───── Supplied information ─────

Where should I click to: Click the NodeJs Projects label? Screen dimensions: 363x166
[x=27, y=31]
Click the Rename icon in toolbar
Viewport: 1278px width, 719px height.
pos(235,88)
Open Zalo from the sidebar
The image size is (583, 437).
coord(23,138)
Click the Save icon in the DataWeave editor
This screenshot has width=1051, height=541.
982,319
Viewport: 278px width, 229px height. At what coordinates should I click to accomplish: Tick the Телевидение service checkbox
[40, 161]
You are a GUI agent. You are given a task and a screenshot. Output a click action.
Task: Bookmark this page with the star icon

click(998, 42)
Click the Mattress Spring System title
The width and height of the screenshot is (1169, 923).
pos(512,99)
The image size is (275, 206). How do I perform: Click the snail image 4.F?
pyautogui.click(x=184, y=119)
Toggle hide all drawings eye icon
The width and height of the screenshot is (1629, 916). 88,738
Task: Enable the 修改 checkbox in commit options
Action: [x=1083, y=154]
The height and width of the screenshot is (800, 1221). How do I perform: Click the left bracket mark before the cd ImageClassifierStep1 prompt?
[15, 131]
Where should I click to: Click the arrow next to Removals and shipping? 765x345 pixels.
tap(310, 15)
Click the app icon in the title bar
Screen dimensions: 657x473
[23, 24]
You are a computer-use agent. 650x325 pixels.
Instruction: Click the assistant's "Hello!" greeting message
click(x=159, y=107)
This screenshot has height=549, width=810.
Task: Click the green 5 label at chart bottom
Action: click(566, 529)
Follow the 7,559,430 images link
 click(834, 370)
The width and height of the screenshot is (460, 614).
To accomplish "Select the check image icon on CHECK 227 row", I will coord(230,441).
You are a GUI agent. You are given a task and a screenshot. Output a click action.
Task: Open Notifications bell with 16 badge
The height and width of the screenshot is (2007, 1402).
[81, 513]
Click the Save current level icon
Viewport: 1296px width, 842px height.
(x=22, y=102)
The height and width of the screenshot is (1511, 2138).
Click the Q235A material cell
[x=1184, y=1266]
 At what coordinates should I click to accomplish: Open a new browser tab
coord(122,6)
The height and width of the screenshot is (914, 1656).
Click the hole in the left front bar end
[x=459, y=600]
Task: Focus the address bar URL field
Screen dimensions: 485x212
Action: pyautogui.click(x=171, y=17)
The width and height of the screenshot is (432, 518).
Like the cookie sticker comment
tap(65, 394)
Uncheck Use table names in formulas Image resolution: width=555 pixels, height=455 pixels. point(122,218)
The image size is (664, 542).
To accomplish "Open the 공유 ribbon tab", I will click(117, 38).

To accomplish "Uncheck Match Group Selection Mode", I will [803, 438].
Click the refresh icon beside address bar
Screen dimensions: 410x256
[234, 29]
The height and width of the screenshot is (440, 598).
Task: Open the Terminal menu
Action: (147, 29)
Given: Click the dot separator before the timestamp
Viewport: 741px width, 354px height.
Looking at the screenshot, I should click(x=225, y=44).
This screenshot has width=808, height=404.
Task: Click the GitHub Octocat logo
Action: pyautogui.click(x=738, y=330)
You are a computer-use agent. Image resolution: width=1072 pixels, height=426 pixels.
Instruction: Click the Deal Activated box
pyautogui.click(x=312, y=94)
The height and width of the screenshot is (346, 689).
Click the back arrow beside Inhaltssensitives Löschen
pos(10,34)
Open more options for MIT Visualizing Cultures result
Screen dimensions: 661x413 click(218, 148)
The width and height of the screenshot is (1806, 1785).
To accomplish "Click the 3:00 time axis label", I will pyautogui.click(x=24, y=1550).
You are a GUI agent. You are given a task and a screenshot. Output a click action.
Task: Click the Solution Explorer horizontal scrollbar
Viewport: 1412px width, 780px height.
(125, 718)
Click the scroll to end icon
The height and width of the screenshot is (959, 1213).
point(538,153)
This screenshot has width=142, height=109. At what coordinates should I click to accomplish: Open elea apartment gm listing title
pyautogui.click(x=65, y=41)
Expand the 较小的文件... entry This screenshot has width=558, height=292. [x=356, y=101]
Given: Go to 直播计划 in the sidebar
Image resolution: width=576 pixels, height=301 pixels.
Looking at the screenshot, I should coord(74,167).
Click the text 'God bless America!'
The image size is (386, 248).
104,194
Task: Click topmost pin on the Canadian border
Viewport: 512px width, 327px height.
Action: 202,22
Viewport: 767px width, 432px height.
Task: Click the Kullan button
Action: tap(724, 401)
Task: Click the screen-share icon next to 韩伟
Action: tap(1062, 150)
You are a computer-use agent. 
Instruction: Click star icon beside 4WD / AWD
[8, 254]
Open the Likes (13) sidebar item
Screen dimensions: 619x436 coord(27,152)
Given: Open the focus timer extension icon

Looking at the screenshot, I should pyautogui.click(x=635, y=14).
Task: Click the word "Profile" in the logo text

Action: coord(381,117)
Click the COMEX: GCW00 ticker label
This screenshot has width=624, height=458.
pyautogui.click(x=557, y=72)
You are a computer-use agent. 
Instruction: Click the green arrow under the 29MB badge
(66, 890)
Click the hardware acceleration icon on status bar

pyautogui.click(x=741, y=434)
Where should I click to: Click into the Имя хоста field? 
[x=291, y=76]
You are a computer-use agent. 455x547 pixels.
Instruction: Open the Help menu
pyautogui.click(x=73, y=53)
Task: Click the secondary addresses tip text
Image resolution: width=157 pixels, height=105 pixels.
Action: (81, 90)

─────

_Problem to work on_: Copy every line of the records above verbatim, keeping the original order.

_Answer for the task_:
Where should I click to: Click the NodeJs Projects label? Screen dimensions: 363x166
[x=27, y=31]
Click the Rename icon in toolbar
Viewport: 1278px width, 719px height.
pos(235,88)
Open Zalo from the sidebar
The image size is (583, 437).
coord(23,138)
Click the Save icon in the DataWeave editor
This screenshot has width=1051, height=541.
982,319
Viewport: 278px width, 229px height. At what coordinates should I click to accomplish: Tick the Телевидение service checkbox
[40, 161]
You are a GUI agent. You are given a task and a screenshot. Output a click action.
Task: Bookmark this page with the star icon

click(998, 42)
Click the Mattress Spring System title
The width and height of the screenshot is (1169, 923).
pos(512,99)
The image size is (275, 206). How do I perform: Click the snail image 4.F?
pyautogui.click(x=184, y=119)
Toggle hide all drawings eye icon
The width and height of the screenshot is (1629, 916). 88,738
Task: Enable the 修改 checkbox in commit options
Action: [x=1083, y=154]
The height and width of the screenshot is (800, 1221). How do I perform: Click the left bracket mark before the cd ImageClassifierStep1 prompt?
[15, 131]
Where should I click to: Click the arrow next to Removals and shipping? 765x345 pixels.
tap(310, 15)
Click the app icon in the title bar
Screen dimensions: 657x473
[23, 24]
You are a computer-use agent. 650x325 pixels.
Instruction: Click the assistant's "Hello!" greeting message
click(x=159, y=107)
This screenshot has height=549, width=810.
Task: Click the green 5 label at chart bottom
Action: click(566, 529)
Follow the 7,559,430 images link
 click(834, 370)
The width and height of the screenshot is (460, 614).
To accomplish "Select the check image icon on CHECK 227 row", I will coord(230,441).
You are a GUI agent. You are given a task and a screenshot. Output a click action.
Task: Open Notifications bell with 16 badge
The height and width of the screenshot is (2007, 1402).
[81, 513]
Click the Save current level icon
Viewport: 1296px width, 842px height.
(x=22, y=102)
The height and width of the screenshot is (1511, 2138).
Click the Q235A material cell
[x=1184, y=1266]
 At what coordinates should I click to accomplish: Open a new browser tab
coord(122,6)
The height and width of the screenshot is (914, 1656).
Click the hole in the left front bar end
[x=459, y=600]
Task: Focus the address bar URL field
Screen dimensions: 485x212
Action: pyautogui.click(x=171, y=17)
The width and height of the screenshot is (432, 518).
Like the cookie sticker comment
tap(65, 394)
Uncheck Use table names in formulas Image resolution: width=555 pixels, height=455 pixels. point(122,218)
The image size is (664, 542).
To accomplish "Open the 공유 ribbon tab", I will click(117, 38).

To accomplish "Uncheck Match Group Selection Mode", I will [803, 438].
Click the refresh icon beside address bar
Screen dimensions: 410x256
[234, 29]
The height and width of the screenshot is (440, 598).
Task: Open the Terminal menu
Action: (147, 29)
Given: Click the dot separator before the timestamp
Viewport: 741px width, 354px height.
Looking at the screenshot, I should click(x=225, y=44).
This screenshot has width=808, height=404.
Task: Click the GitHub Octocat logo
Action: pyautogui.click(x=738, y=330)
You are a computer-use agent. Image resolution: width=1072 pixels, height=426 pixels.
Instruction: Click the Deal Activated box
pyautogui.click(x=312, y=94)
The height and width of the screenshot is (346, 689).
Click the back arrow beside Inhaltssensitives Löschen
pos(10,34)
Open more options for MIT Visualizing Cultures result
Screen dimensions: 661x413 click(218, 148)
The width and height of the screenshot is (1806, 1785).
To accomplish "Click the 3:00 time axis label", I will pyautogui.click(x=24, y=1550).
You are a GUI agent. You are given a task and a screenshot. Output a click action.
Task: Click the Solution Explorer horizontal scrollbar
Viewport: 1412px width, 780px height.
(125, 718)
Click the scroll to end icon
The height and width of the screenshot is (959, 1213).
point(538,153)
This screenshot has width=142, height=109. At what coordinates should I click to accomplish: Open elea apartment gm listing title
pyautogui.click(x=65, y=41)
Expand the 较小的文件... entry This screenshot has width=558, height=292. [x=356, y=101]
Given: Go to 直播计划 in the sidebar
Image resolution: width=576 pixels, height=301 pixels.
Looking at the screenshot, I should coord(74,167).
Click the text 'God bless America!'
The image size is (386, 248).
104,194
Task: Click topmost pin on the Canadian border
Viewport: 512px width, 327px height.
Action: 202,22
Viewport: 767px width, 432px height.
Task: Click the Kullan button
Action: tap(724, 401)
Task: Click the screen-share icon next to 韩伟
Action: tap(1062, 150)
You are a computer-use agent. 
Instruction: Click star icon beside 4WD / AWD
[8, 254]
Open the Likes (13) sidebar item
Screen dimensions: 619x436 coord(27,152)
Given: Open the focus timer extension icon

Looking at the screenshot, I should pyautogui.click(x=635, y=14).
Task: Click the word "Profile" in the logo text

Action: coord(381,117)
Click the COMEX: GCW00 ticker label
This screenshot has width=624, height=458.
pyautogui.click(x=557, y=72)
You are a computer-use agent. 
Instruction: Click the green arrow under the 29MB badge
(66, 890)
Click the hardware acceleration icon on status bar

pyautogui.click(x=741, y=434)
Where should I click to: Click into the Имя хоста field? 
[x=291, y=76]
You are a computer-use agent. 455x547 pixels.
Instruction: Open the Help menu
pyautogui.click(x=73, y=53)
Task: Click the secondary addresses tip text
Image resolution: width=157 pixels, height=105 pixels.
Action: (81, 90)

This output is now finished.